Last year’s bill sought to allow investor-owned utilities like Xcel Energy to purchase natural gas reserves to meet high-demand energy needs. It also sought an increase in registration fees for electric vehicles. This and other measures prevented lawmakers from reaching an agreement on how to reauthorize the agency, forcing it to rely on repurposed federal funds. The agency says it did not need to cut staff or programs.
The new plan leaves those provisions out, and so far has gained acceptance from three Democrats on the Agriculture, Natural Resources and Energy committee. The bill still includes language promoting of renewables like wind and solar. And Conservation Colorado, an environmental advocacy organization, is neutral on the bill.
Last year, the Colorado Energy Office, which dates back to a 1977 executive order by former Gov. Dick Lamm, funded community solar arrays and weatherization projects for low-income residents. And it is currently working with Utah to develop natural gas in the Piceance Basin in northwestern Colorado, according to a December memorandum of understanding.
The bill would broaden the scope of what the agency promotes to include hydroelectric and nuclear power. The bill also aims to clean up the statute by removing 30-plus pages of language dealing with mostly obsolete programs, according to Scott.
But the “all-the-above” energy focus still irks some Democrats, including Sen. Matt Jones, D-Louisville, who joined Rhonda Fields, D-Aurora, in voting against the bill on Thursday. Jones wants the state to cut back on greenhouse gas emissions caused by burning fossil fuels.

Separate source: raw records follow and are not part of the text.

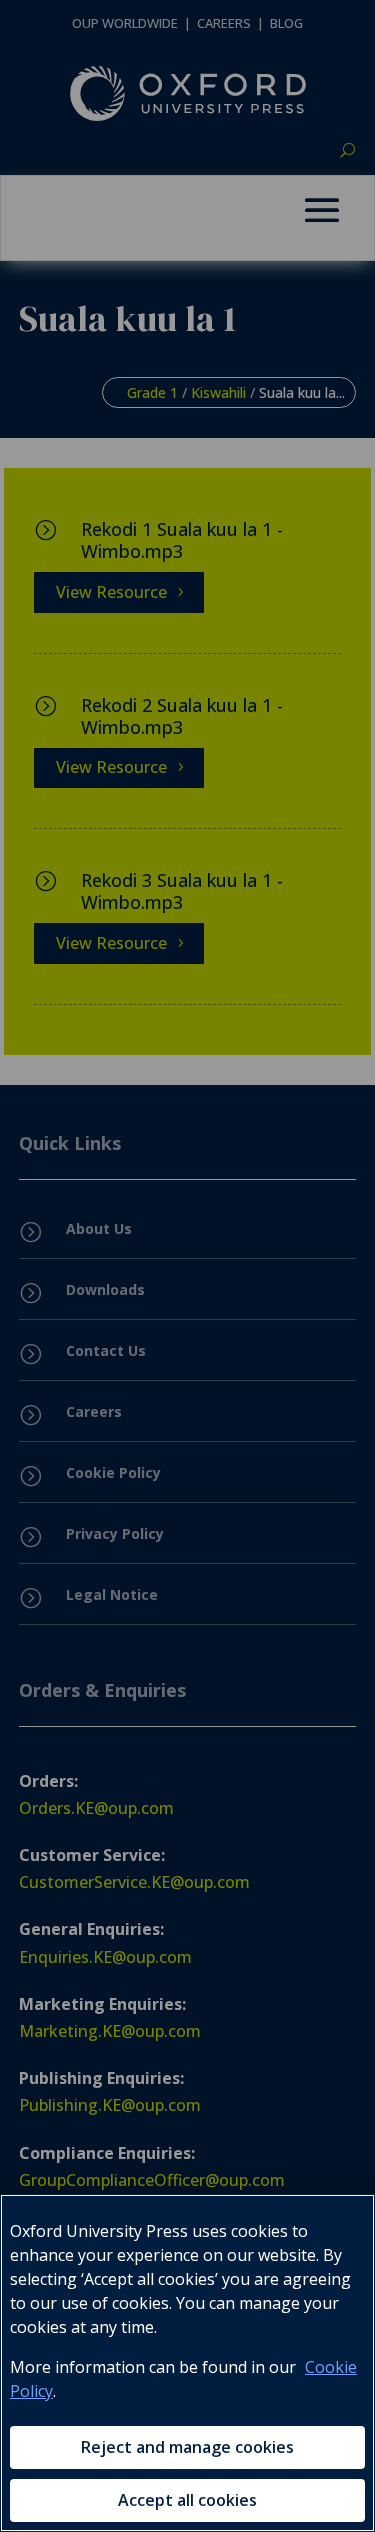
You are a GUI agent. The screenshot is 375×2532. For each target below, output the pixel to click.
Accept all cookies (187, 2500)
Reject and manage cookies (187, 2447)
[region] (187, 2363)
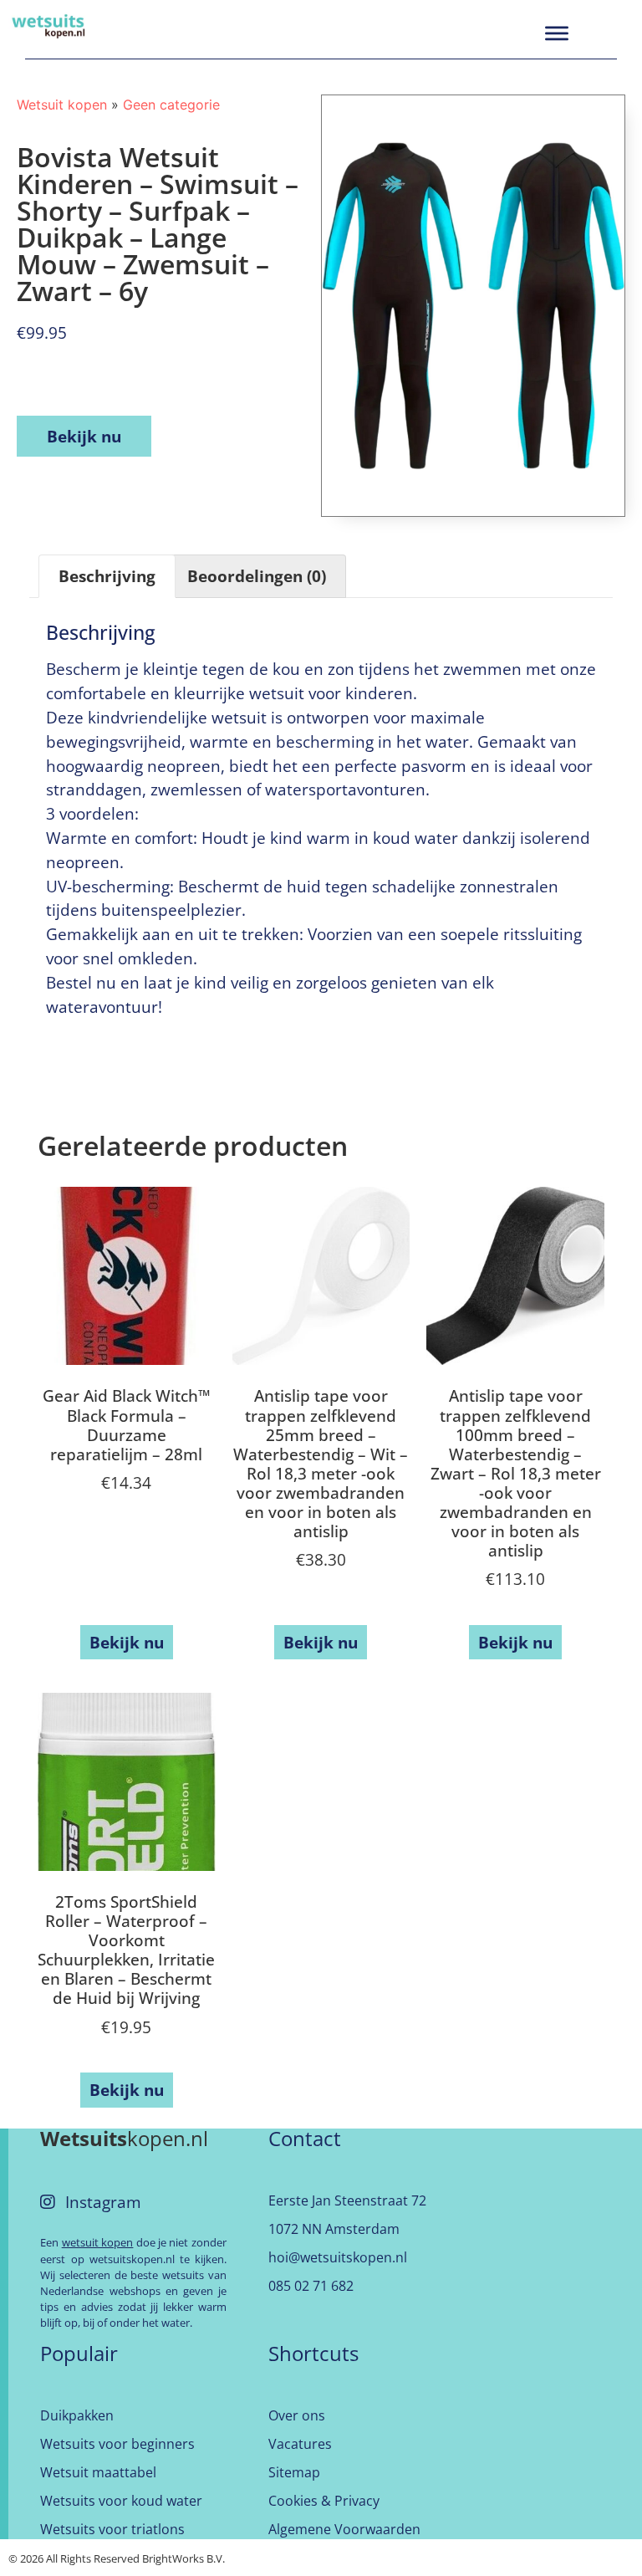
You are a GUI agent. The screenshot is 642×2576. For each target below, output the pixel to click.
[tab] (107, 576)
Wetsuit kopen (62, 104)
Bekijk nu (84, 436)
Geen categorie (171, 104)
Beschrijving (107, 576)
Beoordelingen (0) (256, 576)
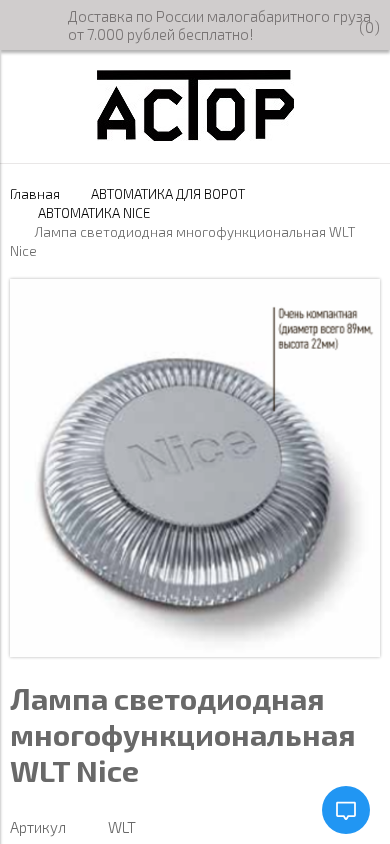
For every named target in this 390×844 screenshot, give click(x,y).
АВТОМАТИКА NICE (94, 213)
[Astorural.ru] (195, 135)
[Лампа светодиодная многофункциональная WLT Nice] (195, 651)
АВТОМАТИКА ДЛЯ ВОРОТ (168, 194)
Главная (35, 194)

After the committee vote, Jones pulled out a computer and pointed to the results of a Xcel Energy request for proposals showing the bidding prices for wind and solar with battery storage at 3.06 cents per kilowatt-hour, making it a price-competitive alternative to natural gas.

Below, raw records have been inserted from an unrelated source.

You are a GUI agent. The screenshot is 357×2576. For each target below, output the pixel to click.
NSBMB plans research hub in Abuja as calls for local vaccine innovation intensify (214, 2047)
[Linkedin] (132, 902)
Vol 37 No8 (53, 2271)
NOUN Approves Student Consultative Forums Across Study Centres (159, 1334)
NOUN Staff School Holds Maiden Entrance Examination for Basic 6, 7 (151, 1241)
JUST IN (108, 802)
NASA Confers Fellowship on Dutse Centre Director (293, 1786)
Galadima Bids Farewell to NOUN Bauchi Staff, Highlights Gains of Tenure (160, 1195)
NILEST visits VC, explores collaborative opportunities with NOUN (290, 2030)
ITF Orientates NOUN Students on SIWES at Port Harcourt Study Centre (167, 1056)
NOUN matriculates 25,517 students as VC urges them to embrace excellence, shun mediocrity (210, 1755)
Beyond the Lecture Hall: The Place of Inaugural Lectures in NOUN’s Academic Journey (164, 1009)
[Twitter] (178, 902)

“That’s where we should be going,” Jones told The Colorado Independent. He is sponsoring a bill to require electric utilities to source 100 percent of their power with renewables by 2035.

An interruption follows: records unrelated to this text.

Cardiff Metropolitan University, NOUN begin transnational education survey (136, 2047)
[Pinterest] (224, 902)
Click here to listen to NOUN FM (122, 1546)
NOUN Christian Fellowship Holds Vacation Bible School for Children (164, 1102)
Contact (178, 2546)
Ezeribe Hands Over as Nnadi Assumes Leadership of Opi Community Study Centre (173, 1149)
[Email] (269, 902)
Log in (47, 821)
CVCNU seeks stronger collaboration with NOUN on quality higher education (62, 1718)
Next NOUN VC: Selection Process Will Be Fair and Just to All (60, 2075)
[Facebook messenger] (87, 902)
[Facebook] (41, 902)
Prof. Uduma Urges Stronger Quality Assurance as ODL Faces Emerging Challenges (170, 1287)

He says he remembers watching more than 160 homes go up in flames when he was fighting the Fourmile Canyon fire in 2010. He also remembers receiving directions to Longmont from state patrol in 2013 after bridges were wiped out due to a deluge.
“We’re dealing with climate change and we’re going to continue dealing with it,” Jones said.
A controversial provision to require Senate confirmation of the office’s executive director was removed from the bill. Scott said the provision was about transparency. But it caused concern among some lawmakers after Senate Republicans voted down the re-appointment of Heidi Jeanne Hess as head of the Civil Rights Commission, citing concerns over Hess’ ties with the LGBTQ advocacy group One Colorado.
Last year, the bill to reauthorize funding for the Colorado Energy Office became the platform for a debate over energy policy. That debate could reemerge when lawmakers decide how much to fund the program in the days before adjournment in May.
Scott originally suggested reducing previous state funding amounts from $3.1 million to $2.1 million, which would force the office to make staff and program cuts. But an amended version of the bill requires the agency to request funding from Joint Budget Committee. The bill will be considered next by the Senate Appropriations Committee.
Kathleen Staks, executive director of the Colorado Energy Office, said she is optimistic lawmakers will pass a bipartisan bill that includes state funding once again.
“We really want to try to not have this be a political hot potato,” Staks said.